- Records for processing -

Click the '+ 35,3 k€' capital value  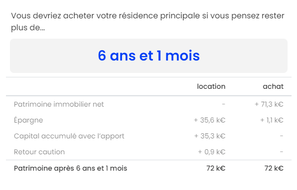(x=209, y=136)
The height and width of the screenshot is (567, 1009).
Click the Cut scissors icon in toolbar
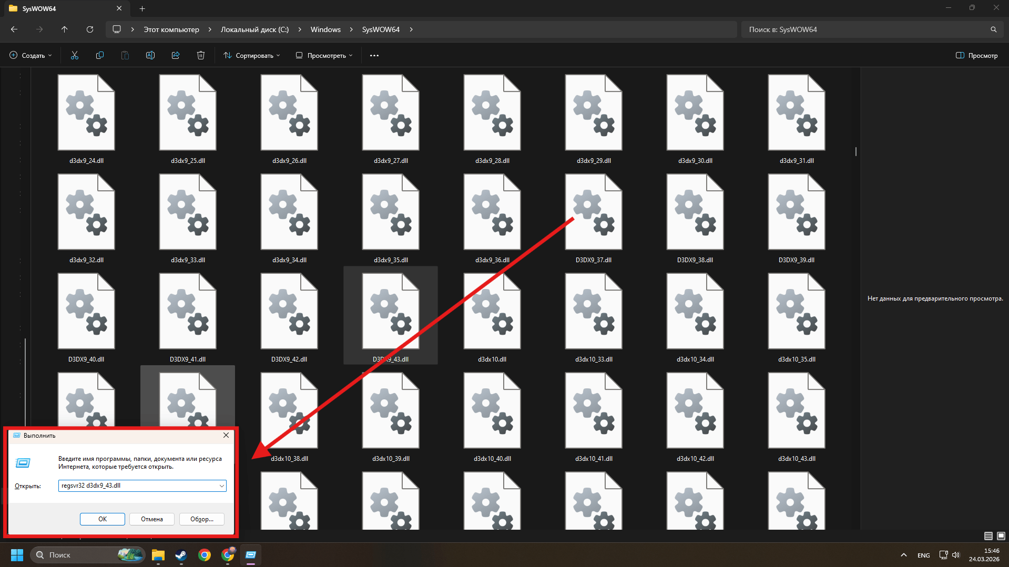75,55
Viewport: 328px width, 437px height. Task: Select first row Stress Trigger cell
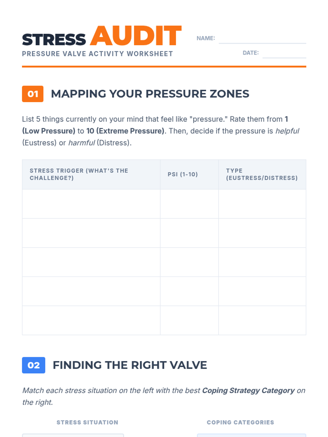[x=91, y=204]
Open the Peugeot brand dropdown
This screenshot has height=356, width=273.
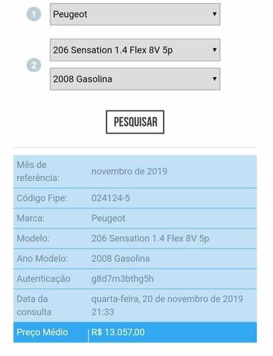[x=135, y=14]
...
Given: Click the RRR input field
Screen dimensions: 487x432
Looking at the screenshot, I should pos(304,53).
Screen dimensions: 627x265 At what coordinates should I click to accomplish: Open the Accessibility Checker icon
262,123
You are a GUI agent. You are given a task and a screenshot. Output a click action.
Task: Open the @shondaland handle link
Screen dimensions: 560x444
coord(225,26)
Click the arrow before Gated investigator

- Your assignment -
Beginning at the line with "Screen dimensions: 627x265" and ending at the line with "Click the arrow before Gated investigator", reproduce each line of the data above exactly, and add no other lines.

- Answer box -
Screen dimensions: 627x265 At what coordinates should I click to accomplish: Open the Accessibility Checker icon
262,123
You are a GUI agent. You are given a task and a screenshot. Output a click action.
Task: Open the @shondaland handle link
Screen dimensions: 560x444
coord(225,26)
Click the arrow before Gated investigator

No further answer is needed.